__Data for locating visible targets__.
──────────────────────────────

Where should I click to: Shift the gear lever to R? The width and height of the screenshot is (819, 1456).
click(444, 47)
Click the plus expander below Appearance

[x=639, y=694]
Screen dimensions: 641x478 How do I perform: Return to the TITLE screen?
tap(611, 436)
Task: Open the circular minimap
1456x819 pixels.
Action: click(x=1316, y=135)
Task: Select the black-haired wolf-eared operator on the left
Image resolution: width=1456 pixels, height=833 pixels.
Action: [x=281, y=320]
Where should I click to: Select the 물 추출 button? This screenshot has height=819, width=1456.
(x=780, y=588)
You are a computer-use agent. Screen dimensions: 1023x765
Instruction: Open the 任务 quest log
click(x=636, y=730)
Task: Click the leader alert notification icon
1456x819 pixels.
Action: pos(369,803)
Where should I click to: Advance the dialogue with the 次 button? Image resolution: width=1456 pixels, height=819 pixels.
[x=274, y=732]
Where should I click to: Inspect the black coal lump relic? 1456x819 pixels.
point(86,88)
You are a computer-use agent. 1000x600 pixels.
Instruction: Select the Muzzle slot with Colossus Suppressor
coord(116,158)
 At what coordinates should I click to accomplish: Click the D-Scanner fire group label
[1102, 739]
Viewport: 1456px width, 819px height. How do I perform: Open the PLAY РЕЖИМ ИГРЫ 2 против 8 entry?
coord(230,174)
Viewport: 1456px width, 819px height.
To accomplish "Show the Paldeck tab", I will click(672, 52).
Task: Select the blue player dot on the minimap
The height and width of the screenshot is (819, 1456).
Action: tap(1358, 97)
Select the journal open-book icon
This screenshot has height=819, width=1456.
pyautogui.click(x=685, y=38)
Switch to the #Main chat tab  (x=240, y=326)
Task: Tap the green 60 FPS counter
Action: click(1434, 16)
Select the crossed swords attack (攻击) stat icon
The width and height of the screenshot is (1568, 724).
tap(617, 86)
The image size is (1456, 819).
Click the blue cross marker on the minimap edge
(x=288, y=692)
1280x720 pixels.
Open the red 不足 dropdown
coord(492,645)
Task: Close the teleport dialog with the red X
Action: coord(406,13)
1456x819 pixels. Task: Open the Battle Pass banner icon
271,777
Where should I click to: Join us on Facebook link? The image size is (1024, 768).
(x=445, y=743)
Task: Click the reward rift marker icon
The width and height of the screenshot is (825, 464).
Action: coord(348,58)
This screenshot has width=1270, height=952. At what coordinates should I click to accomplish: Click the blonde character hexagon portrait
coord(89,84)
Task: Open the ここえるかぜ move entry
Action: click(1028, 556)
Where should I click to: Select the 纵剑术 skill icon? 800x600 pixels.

──────────────────────────────

__Written instruction__. Quote the rows word for word, from the first line up to and including the line with "Action: [x=281, y=320]".

__Final result__.
Where should I click to: Shift the gear lever to R? The width and height of the screenshot is (819, 1456).
click(444, 47)
Click the plus expander below Appearance

[x=639, y=694]
Screen dimensions: 641x478 How do I perform: Return to the TITLE screen?
tap(611, 436)
Task: Open the circular minimap
1456x819 pixels.
Action: click(x=1316, y=135)
Task: Select the black-haired wolf-eared operator on the left
Image resolution: width=1456 pixels, height=833 pixels.
Action: [x=281, y=320]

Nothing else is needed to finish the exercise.